РАЗДЕЛ 4. МЕНЮ РЯДОВОГО ГРАЖДАНИНА

Горбуш встретил нас подозрительно приветливо.
- Какая честь, какое счастье, - восклицал он, - неужели от самого Бога? Вот повезло, так повезло! Как там Бог, как его свита, все ли здоровы? Как там святой Георгий, мой, можно сказать, тезка?
- С Георгием все в порядке, - отвечал я, - а вот Андрею Первозванному, должно быть, все еще грустно! Орден-то его – вот он где!
   И не без гордости продемонстрировал революционному президенту дар божий, можно сказать – высокую правительственную награду.
- Может быть, и меня когда-нибудь Бог наградит, -  вздохнул Горбуш, - во всяком случае, приложу все свои скромные силы! Но много грехов еще предстоит мне искупить, товарищи! Грешен, к чему скрывать!
И заплакал, не стыдясь своих слез.
  Накрыли стол. К великому огорчению прожорливого Хомяка, почти весь был он заставлен блюдами с  рыбой красного цвета и бутылками красного же вина.
- не признаю контрреволюционных белых оттенков, - скромно потупился президент, так что пища у меня соответственная, можно сказать, марксистская…
- Одну минутку! – Воскликнул Хомяк. – Разрешите несколько разнообразить ваше скромное меню! Азазелл, самобранку не потерял?
- Как можно, товарищ ваше благородие? – Даже несколько обиделся Дух, - вот же она, хулительница!
И извлек из нагрудного кармана отчаянно  бранящуюся скатерть.

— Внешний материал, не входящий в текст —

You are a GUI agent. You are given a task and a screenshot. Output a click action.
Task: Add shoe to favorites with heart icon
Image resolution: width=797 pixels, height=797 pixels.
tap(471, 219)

- Угости-ка высокое собрание, чем Бог послал, - отрывисто скомандовал он, - и не забудь  товарищу Хомяку плову! А товарищу Горбушу, соответственно, горбушу и рождественскую индейку!
  Самобранка, ворча и изрыгая проклятия и угрозы, быстро заполнилась самой изысканной и экзотической пищей. Птичьего молока там только не было, но, в принципе, и его можно было заказать. Впрочем, мы решили особенно не бахвалиться своими возможностями, и удовлетворились и тем, что было. Бог же ведь послал!
  Скромная лукуллова пирушка длилась до утра. Поднимали тосты за победу мировой революции, за гибель мирового капитала, за трудящихся и, конечно же, за Бога. Попробовали бы мы его не вспомнить!
- К сожалению, не каждый трудящийся может позволить себе такой ужин. - С искренним огорчением произнес Горбуш. – У нас-то, в Штатах, в принципе, каждый, а уж где-нибудь в Индии, или в какой-нибудь Нигерии… но ничего, вот побьем мировую буржуазию, и наедятся наши голодающие товарищи вволю, дайте только срок! Не могу, конечно же, каждому обещать вот такую чудесную скатерть, но уж куриными-то окорочками накормим, надеюсь, всех!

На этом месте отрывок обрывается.